Once upon a time, a motorcycle journalist and his friend set up an online discussion forum for motorcyclists and called it visordown.com
The forum software they were using was vBulletin which is very fine indeed and the site became a great success. That success led to Ben Cope selling advertising space on the board and serving ads. as well as setting up a supporter scheme to suppress those ads. and presumably putting some of that revenue into the hosting and software costs (although there was a rumour that some of those costs were being met elsewhere).
Then a publishing house called Magicalia bought visordown.com to complement their motorcycle magazine, “TWO”. Initially things got off to a bad start with TWO including some content from visordown.com in an issue without asking for permission to do so.
It also appeared that visordown’s free and easy, say what you like attitude was being clamped down on by its new owners.
In the meantime, vBulletin announced that the latest version of their software – version 3.7 – was being developed with user blogs (basically extended user profile pages) and user galleries to make what was already the best message board software even better.
So when an announcement was made a little while back seeking testers for the new version of visordown.com and when the board was turned off yesterday for an upgrade, I was quietly pleased.
And then they re-opened the board today.

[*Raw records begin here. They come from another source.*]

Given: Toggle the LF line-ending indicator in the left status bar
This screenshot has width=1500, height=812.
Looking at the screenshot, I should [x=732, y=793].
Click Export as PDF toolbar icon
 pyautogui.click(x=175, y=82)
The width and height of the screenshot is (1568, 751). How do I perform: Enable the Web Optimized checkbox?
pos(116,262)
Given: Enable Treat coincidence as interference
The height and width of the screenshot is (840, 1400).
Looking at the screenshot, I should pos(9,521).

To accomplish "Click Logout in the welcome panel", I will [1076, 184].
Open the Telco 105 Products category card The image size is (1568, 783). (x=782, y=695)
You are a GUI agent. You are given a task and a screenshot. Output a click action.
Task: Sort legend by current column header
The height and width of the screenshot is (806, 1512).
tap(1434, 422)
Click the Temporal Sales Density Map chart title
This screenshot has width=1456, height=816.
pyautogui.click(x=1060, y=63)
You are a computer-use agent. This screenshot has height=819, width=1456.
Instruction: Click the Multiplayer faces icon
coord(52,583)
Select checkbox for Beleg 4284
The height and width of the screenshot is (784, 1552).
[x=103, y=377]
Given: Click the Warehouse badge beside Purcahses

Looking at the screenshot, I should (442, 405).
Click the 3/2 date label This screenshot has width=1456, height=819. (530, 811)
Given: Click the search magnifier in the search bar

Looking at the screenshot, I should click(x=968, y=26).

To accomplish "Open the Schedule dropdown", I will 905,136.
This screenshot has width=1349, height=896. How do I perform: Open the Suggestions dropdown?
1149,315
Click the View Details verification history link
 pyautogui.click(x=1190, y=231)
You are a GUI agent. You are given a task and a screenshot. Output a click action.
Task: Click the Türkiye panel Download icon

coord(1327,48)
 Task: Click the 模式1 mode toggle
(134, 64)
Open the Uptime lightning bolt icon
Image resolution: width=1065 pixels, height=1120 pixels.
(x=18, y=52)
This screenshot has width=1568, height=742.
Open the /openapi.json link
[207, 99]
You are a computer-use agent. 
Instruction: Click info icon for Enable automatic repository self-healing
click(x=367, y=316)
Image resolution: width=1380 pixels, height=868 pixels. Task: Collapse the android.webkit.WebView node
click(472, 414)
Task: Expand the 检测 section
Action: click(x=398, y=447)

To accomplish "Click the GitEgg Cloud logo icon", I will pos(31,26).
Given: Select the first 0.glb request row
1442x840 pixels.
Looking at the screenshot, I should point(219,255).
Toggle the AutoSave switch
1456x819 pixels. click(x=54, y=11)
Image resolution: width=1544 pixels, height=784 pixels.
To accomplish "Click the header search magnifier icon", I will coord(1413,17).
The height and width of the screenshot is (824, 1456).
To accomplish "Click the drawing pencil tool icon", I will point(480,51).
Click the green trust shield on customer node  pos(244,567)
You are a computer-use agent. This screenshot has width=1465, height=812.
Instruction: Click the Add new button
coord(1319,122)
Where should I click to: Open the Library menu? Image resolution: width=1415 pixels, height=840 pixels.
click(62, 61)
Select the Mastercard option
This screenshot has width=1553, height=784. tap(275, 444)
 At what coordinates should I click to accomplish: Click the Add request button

It’s been moved to a different server now running different ASP board software. A server that appears to be common to the rest of the Magicalia sites all running the same board software. No doubt that decision makes sense to a large company running a number of message boards: one set of architecture to support. Of course that throws aside the history and treats visordown.com as a new site rather than an established one.
And the ‘new’ board software is, frankly, rubbish compared with vBulletin. It also appears from all the server error messages I was getting this evening when trying to post new threads or reply to existing ones, that the server or the software (or a combination of the two) cannot cope with the traffic that visordown.com generates.
I expect that the regular users will soon get fed up with the board issues and the lack of features they were used to before.